Appellant is admittedly the prior user and registrant and the rule is well established in cases of this short that doubt as to likelihood of confusion shall be resolved in favor of the prior user and against the newcomer. This court so stated in Waldes Kohinoor, Inc. v. Associated Spring Corp., 357 F.2d 404, 53 CCPA 1084 (1966). The rule needs no citation of authority as it has been universally applied in all courts for a long time. As stated in Vandenberg, Trademark Law and Procedure (1959), p. 109, *1403The theory behind this [rule] is that the newcomer’s field of selection of a mark is not so limited as to require the adoption of a mark likely to cause confusion.
That there is in fact at least a reasonable doubt about likelihood of confusion in this case can scarcely be gainsaid in view of the equal division which has existed on this court since the first argument which necessitated the reargument.
I cannot agree with the majority’s analysis of opposer’s mark. PEAK as applied to dentifrice, for which appellant has registered it, has no apparent meaning at all. Certainly it is in no way descriptive and it does not seem to me that it is in any way even suggestive of either the goods or any of the properties of the goods. It is, therefore, an “arbitrary” mark notwithstanding it is a common English word. Marks need not be freshly coined to be arbitrary. Until the public has been taught to associate it with some dentifrice it would not suggest dentifrice. In view of these facts, it is a potentially strong mark and entitled to protection against encroachment. I regard PEAK PERIOD on another personal hygiene, drug store item as an encroachment. It is in the public interest to protect the legitimate interests of merchants by protecting registered marks. If we do not stop here, where will the line be drawn on the registration of other combinations of PEAK with other words for other proprietary cosmetic and toilet articles?

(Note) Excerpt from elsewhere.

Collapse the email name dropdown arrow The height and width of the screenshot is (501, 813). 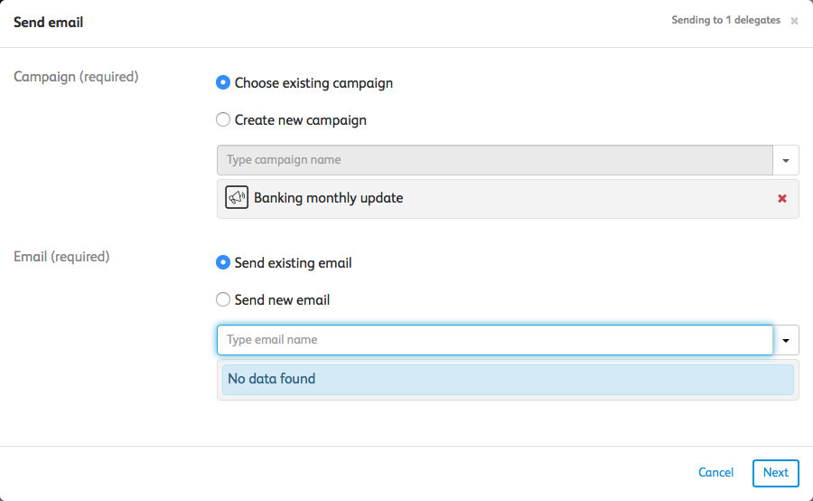pos(786,340)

I cannot regard the differences in these goods as a factor likely to prevent confusion. We are not concerned with confusion of the goods but with confusion as to their source. The question is not whether people will confuse the goods, or the marks, but whether the marks will confuse people or lead them into mistake or deceive them. 15 U.S.C. § 1052(d). The board has held “that the involved goods may be assumed to originate with a single source if sold under the same or similar marks.” I consider the marks to be “similar.”
Opposer, Colgate-Palmolive Company, alleges in its Notice of Opposition:
1. Opposer is a leading manufacturer, seller, and distributor of dentifrices, deodorants, toilet articles and other products. [My emphasis.]
In its Answer, applicant-appellee does not traverse that allegation which we therefore take to be true. If we assume, as we must, sale by opposer of PEAK dentifrice, what would be more likely than that the portion of the purchasing public familiar with such sales, seeing PEAK PERIOD deodorant on the market, would assume that it emanates from the same source?
I harbor no doubt about likelihood of confusion and I would therefore reverse.